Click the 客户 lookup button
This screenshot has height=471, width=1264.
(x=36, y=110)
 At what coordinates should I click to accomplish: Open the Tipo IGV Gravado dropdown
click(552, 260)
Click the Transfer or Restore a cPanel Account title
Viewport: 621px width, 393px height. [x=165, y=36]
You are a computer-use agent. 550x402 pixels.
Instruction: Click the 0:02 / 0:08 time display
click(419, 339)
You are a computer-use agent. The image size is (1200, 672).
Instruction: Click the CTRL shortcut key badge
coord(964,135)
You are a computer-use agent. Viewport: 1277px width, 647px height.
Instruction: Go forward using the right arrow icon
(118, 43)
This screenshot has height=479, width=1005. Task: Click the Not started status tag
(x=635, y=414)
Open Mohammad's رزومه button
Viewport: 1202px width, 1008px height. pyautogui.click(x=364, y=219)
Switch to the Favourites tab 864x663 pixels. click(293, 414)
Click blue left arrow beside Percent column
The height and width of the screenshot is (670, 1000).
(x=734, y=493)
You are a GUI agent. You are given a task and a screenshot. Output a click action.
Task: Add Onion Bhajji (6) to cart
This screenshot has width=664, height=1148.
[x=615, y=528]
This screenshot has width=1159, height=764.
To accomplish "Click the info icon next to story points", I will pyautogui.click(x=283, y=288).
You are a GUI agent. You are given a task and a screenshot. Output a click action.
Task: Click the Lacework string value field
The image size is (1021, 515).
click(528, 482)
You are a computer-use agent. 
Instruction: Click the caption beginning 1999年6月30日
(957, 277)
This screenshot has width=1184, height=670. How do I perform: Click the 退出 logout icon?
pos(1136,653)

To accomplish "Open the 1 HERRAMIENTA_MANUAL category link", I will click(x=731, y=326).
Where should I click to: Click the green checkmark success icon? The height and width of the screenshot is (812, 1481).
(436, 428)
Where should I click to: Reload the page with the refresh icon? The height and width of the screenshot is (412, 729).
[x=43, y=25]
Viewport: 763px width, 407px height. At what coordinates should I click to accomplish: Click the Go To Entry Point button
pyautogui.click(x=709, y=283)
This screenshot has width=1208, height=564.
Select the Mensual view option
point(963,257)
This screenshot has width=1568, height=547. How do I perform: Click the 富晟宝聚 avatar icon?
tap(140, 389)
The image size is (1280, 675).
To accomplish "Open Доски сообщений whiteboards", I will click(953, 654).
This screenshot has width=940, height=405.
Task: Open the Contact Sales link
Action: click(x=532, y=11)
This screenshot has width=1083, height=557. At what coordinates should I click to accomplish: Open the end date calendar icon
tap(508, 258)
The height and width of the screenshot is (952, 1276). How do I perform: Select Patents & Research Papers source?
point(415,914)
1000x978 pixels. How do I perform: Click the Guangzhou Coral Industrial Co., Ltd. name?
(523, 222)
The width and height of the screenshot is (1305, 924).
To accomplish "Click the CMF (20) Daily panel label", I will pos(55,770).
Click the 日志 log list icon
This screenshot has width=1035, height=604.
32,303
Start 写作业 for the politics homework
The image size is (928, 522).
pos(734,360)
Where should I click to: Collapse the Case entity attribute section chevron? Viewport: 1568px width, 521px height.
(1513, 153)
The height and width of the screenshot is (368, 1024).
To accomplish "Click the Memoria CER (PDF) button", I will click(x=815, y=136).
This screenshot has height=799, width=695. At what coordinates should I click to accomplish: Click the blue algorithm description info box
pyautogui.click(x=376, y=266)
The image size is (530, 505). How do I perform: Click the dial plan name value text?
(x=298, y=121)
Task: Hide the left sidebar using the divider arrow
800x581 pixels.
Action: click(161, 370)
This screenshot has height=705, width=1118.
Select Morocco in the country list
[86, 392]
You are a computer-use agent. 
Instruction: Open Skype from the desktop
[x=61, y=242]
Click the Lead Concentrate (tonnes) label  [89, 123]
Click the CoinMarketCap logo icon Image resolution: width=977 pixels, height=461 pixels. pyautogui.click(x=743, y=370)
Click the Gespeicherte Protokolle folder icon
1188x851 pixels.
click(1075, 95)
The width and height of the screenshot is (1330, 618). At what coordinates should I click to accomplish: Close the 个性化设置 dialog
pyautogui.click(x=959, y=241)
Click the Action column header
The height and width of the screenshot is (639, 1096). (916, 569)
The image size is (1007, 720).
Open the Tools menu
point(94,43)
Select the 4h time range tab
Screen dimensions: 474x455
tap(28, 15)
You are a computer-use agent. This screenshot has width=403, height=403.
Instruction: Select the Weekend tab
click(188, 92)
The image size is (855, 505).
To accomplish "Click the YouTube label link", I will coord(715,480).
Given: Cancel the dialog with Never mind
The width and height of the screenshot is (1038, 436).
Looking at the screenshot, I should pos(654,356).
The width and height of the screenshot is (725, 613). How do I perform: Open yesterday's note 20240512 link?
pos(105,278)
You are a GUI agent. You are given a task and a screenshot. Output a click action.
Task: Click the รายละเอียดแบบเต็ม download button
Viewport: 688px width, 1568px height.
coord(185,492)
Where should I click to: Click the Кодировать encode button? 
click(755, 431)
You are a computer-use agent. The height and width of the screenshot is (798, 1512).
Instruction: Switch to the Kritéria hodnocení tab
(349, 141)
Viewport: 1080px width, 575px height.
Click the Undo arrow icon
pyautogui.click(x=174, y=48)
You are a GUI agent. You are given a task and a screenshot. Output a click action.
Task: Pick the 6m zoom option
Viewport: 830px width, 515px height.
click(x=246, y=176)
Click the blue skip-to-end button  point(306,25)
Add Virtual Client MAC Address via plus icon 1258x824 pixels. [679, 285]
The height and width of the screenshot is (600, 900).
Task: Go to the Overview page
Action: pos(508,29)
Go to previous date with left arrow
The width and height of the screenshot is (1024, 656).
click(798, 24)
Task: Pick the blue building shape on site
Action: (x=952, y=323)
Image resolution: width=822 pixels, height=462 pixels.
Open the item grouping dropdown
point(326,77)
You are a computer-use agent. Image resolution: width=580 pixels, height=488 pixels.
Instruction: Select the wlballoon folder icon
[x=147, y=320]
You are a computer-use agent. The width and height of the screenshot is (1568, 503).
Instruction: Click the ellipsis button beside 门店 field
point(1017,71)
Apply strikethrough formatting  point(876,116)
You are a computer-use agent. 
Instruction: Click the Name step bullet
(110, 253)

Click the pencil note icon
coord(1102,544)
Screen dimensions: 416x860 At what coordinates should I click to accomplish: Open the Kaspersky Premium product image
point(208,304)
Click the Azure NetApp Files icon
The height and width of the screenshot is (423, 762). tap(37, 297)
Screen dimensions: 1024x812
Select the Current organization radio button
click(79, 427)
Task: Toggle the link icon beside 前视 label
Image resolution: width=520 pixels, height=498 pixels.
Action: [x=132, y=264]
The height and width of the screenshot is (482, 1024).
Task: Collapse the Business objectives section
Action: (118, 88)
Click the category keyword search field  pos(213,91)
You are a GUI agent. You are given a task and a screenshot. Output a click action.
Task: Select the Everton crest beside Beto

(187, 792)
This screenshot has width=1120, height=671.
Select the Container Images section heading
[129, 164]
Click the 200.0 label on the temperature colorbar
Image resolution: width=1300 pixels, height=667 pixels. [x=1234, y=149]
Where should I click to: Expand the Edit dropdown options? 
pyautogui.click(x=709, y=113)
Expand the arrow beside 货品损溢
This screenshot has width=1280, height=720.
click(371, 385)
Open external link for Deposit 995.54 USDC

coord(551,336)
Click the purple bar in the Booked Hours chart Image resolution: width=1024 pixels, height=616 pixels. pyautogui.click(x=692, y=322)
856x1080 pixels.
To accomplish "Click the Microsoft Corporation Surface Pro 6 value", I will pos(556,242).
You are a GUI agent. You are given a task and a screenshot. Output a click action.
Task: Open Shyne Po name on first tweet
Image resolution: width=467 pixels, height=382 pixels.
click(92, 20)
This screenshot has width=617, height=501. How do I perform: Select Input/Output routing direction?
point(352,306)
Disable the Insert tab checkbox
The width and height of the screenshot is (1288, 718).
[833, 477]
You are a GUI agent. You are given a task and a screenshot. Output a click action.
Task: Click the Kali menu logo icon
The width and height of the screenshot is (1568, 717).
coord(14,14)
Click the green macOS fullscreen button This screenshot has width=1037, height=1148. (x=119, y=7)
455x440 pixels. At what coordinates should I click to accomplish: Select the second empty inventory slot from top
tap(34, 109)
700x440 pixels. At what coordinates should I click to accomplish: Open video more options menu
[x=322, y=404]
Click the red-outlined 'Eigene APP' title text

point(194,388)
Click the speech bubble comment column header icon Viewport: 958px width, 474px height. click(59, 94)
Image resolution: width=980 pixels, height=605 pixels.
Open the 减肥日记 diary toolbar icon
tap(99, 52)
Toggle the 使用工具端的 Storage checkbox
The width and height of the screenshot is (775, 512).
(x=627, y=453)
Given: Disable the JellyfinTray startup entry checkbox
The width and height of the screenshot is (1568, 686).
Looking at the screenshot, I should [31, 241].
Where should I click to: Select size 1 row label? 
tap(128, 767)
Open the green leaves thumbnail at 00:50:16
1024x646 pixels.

○ ○ ○ ○ ○ ○ ○

### [PROBLEM DETAILS]
Search the entries for "Disable" and show every line that has it.

### [ANSWER TO THIS PROBLEM]
Disable the Insert tab checkbox
Given: Disable the JellyfinTray startup entry checkbox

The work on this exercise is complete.